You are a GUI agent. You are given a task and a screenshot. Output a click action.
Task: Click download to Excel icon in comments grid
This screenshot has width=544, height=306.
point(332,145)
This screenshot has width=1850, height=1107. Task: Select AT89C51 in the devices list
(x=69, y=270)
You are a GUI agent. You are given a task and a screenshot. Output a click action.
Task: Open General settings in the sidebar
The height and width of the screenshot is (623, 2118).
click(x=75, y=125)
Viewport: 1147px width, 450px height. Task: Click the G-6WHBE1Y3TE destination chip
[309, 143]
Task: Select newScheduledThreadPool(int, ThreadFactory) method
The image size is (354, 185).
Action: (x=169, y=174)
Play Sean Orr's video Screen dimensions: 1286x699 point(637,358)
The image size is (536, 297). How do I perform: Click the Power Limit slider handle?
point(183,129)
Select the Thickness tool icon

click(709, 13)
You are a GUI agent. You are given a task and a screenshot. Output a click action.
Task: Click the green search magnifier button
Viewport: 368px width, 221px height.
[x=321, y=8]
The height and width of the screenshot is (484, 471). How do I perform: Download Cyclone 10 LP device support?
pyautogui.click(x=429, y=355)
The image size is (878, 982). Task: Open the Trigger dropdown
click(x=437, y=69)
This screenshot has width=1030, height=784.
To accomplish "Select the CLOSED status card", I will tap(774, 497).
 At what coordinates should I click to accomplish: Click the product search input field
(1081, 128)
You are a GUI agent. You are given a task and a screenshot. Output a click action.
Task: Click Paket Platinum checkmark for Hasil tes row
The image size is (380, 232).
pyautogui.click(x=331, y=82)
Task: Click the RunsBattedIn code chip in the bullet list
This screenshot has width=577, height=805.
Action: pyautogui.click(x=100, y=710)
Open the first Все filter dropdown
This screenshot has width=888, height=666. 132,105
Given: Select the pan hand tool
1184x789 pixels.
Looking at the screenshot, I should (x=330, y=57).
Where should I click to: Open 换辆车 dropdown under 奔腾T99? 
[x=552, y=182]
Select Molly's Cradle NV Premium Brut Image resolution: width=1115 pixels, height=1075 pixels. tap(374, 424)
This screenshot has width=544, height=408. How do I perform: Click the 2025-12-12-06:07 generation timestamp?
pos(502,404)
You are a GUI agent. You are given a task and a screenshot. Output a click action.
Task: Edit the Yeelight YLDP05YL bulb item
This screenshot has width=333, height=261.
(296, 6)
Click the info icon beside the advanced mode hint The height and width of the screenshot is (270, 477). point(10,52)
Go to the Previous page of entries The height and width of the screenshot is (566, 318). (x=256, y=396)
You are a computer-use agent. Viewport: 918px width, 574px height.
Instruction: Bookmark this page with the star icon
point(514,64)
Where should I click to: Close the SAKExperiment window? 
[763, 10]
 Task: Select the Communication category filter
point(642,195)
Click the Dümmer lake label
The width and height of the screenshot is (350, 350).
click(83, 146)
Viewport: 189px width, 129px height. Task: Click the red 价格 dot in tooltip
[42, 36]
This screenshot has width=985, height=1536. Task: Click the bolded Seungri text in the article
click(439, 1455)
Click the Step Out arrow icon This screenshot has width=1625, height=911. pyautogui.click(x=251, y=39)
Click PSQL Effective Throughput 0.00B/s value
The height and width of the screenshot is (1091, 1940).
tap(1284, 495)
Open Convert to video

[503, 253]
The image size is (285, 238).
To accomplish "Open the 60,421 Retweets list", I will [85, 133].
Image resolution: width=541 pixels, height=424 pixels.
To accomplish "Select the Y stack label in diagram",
━━━
§ WRITTEN REQUEST:
Write out all of the lines above as a numbered list, leaving out any blank lines.

§ FINAL RESULT:
1. You are a GUI agent. You are given a task and a screenshot. Output a click action.
2. Task: Click download to Excel icon in comments grid
3. This screenshot has width=544, height=306.
4. point(332,145)
5. This screenshot has width=1850, height=1107. Task: Select AT89C51 in the devices list
6. (x=69, y=270)
7. You are a GUI agent. You are given a task and a screenshot. Output a click action.
8. Task: Open General settings in the sidebar
9. The height and width of the screenshot is (623, 2118).
10. click(x=75, y=125)
11. Viewport: 1147px width, 450px height. Task: Click the G-6WHBE1Y3TE destination chip
12. [309, 143]
13. Task: Select newScheduledThreadPool(int, ThreadFactory) method
14. The image size is (354, 185).
15. Action: (x=169, y=174)
16. Play Sean Orr's video Screen dimensions: 1286x699 point(637,358)
17. The image size is (536, 297). How do I perform: Click the Power Limit slider handle?
18. point(183,129)
19. Select the Thickness tool icon
20. click(709, 13)
21. You are a GUI agent. You are given a task and a screenshot. Output a click action.
22. Task: Click the green search magnifier button
23. Viewport: 368px width, 221px height.
24. [x=321, y=8]
25. The height and width of the screenshot is (484, 471). How do I perform: Download Cyclone 10 LP device support?
26. pyautogui.click(x=429, y=355)
27. The image size is (878, 982). Task: Open the Trigger dropdown
28. click(x=437, y=69)
29. This screenshot has width=1030, height=784.
30. To accomplish "Select the CLOSED status card", I will tap(774, 497).
31.  At what coordinates should I click to accomplish: Click the product search input field
32. (1081, 128)
33. You are a GUI agent. You are given a task and a screenshot. Output a click action.
34. Task: Click Paket Platinum checkmark for Hasil tes row
35. The image size is (380, 232).
36. pyautogui.click(x=331, y=82)
37. Task: Click the RunsBattedIn code chip in the bullet list
38. This screenshot has width=577, height=805.
39. Action: pyautogui.click(x=100, y=710)
40. Open the first Все filter dropdown
41. This screenshot has width=888, height=666. 132,105
42. Given: Select the pan hand tool
43. 1184x789 pixels.
44. Looking at the screenshot, I should (x=330, y=57).
45. Where should I click to: Open 换辆车 dropdown under 奔腾T99? 
46. [x=552, y=182]
47. Select Molly's Cradle NV Premium Brut Image resolution: width=1115 pixels, height=1075 pixels. tap(374, 424)
48. This screenshot has width=544, height=408. How do I perform: Click the 2025-12-12-06:07 generation timestamp?
49. pos(502,404)
50. You are a GUI agent. You are given a task and a screenshot. Output a click action.
51. Task: Edit the Yeelight YLDP05YL bulb item
52. This screenshot has width=333, height=261.
53. (296, 6)
54. Click the info icon beside the advanced mode hint The height and width of the screenshot is (270, 477). point(10,52)
55. Go to the Previous page of entries The height and width of the screenshot is (566, 318). (x=256, y=396)
56. You are a computer-use agent. Viewport: 918px width, 574px height.
57. Instruction: Bookmark this page with the star icon
58. point(514,64)
59. Where should I click to: Close the SAKExperiment window? 
60. [763, 10]
61.  Task: Select the Communication category filter
62. point(642,195)
63. Click the Dümmer lake label
64. The width and height of the screenshot is (350, 350).
65. click(83, 146)
66. Viewport: 189px width, 129px height. Task: Click the red 价格 dot in tooltip
67. [42, 36]
68. This screenshot has width=985, height=1536. Task: Click the bolded Seungri text in the article
69. click(439, 1455)
70. Click the Step Out arrow icon This screenshot has width=1625, height=911. pyautogui.click(x=251, y=39)
71. Click PSQL Effective Throughput 0.00B/s value
72. The height and width of the screenshot is (1091, 1940).
73. tap(1284, 495)
74. Open Convert to video
75. [503, 253]
76. The image size is (285, 238).
77. To accomplish "Open the 60,421 Retweets list", I will [85, 133].
78. Image resolution: width=541 pixels, height=424 pixels.
79. To accomplish "Select the Y stack label in diagram",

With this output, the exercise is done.